To do
Search the entries below for the line containing "Click Delete Qualifier button"; from there to the end, return every line exactly and add nothing.

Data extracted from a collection

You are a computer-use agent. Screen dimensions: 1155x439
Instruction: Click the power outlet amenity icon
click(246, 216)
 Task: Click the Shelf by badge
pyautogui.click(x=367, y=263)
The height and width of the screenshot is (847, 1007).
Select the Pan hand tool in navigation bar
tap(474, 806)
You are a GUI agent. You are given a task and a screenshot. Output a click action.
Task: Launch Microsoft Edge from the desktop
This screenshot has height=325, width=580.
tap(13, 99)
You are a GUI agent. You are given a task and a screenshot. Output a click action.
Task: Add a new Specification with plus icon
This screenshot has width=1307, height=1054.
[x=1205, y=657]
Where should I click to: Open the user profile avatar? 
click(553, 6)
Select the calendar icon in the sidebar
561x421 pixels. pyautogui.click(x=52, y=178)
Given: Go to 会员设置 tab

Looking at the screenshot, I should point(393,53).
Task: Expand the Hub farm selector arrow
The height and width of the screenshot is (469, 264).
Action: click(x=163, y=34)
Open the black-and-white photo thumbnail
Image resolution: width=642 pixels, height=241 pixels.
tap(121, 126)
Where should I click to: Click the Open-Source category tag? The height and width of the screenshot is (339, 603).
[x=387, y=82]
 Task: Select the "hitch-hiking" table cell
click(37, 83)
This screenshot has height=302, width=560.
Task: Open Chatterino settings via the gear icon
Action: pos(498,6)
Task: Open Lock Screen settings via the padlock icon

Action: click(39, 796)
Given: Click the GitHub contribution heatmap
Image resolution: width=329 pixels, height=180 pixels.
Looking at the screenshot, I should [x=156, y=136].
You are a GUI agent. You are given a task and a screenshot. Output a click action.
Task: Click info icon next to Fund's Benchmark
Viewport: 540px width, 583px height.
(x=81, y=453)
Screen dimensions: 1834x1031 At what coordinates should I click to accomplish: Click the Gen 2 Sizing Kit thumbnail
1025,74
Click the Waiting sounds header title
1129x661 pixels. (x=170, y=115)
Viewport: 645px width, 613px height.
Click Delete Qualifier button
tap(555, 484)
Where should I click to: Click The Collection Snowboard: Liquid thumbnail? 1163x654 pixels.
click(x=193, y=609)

Reply
Click Delete Qualifier button
tap(555, 484)
Where should I click to: Click The Collection Snowboard: Liquid thumbnail? 1163x654 pixels.
click(x=193, y=609)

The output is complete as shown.